Make your mint publicly accessible
We are going to use Caddy as a reverse proxy. You might already have it installed when you configured LNbits.
sudo apt install -y debian-keyring debian-archive-keyring apt-transport-https
curl -1sLf 'https://dl.cloudsmith.io/public/caddy/stable/gpg.key' | sudo gpg --dearmor -o /usr/share/keyrings/caddy-stable-archive-keyring.gpg
curl -1sLf 'https://dl.cloudsmith.io/public/caddy/stable/debian.deb.txt' | sudo tee /etc/apt/sources.list.d/caddy-stable.list
sudo apt update
sudo apt install caddy
Next, stop caddy and edit the configuration file, which may already exist on your system.
sudo caddy stop
sudo nano /etc/caddy/Caddyfile
At the very bottom, at this to your file.

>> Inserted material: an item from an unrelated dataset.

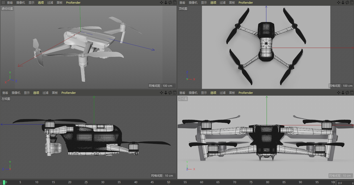Click the rotate camera icon in perspective view
354x185 pixels.
pos(170,3)
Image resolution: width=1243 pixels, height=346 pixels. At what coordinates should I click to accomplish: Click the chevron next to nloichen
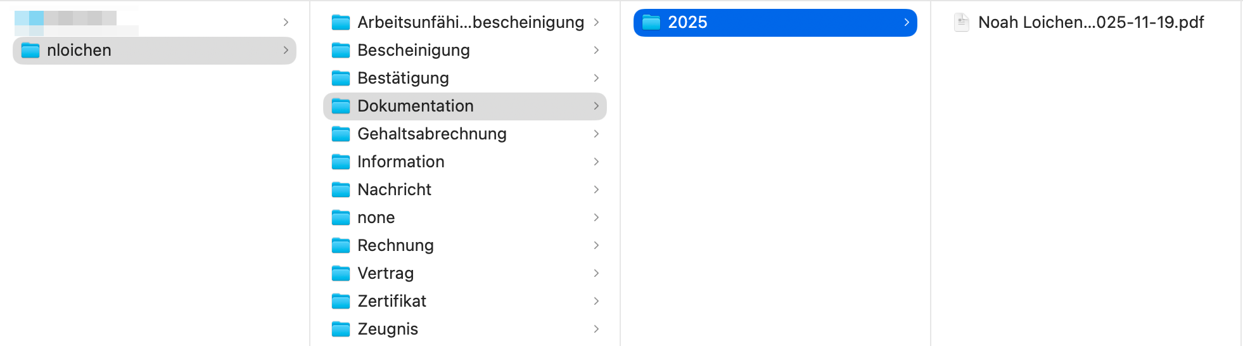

Don’t forget to replace your domain name.
ecash.nodeacademy.org {
reverse_proxy 127.0.0.1:3338 {
header_up X-Forwarded-Host ecash.nodeacademy.org
}
}
Then start caddy:
sudo caddy start --config /etc/caddy/Caddyfile
You should now be able to add your mint to your ecash wallet.
Add Nutshell to Systemd
Next we will make sure nutshell starts up automatically when you reboot your machine.
We will create a systemd file.
sudo nano /etc/systemd/system/nutshell.service
We can paste the following:
# Systemd unit for lnbits
# /etc/systemd/system/nutshell.service
[Unit]
Description=Nutshell
# you can uncomment these lines if you know what you're doing
# it will make sure that nutshell starts after litd (replace with your own backend service)
Wants=litd.service
After=litd.service
[Service]
# replace with the absolute path of your nutshell installation
WorkingDirectory=/home/ubuntu/git/nutshell
# same here. run `which poetry` if you can't find the poetry binary
ExecStart=/home/ubuntu/.local/bin/poetry run mint
# replace with the user that you're running nutshell on
User=ubuntu
Restart=always
TimeoutSec=120
RestartSec=30
Environment=PYTHONUNBUFFERED=1
[Install]
WantedBy=multi-user.target
We can then activate the file with:
sudo systemctl enable --now nutshell.service
Now restart your machine and test whether Bitcoin Core, Litd, Nutshell and all other service start up properly.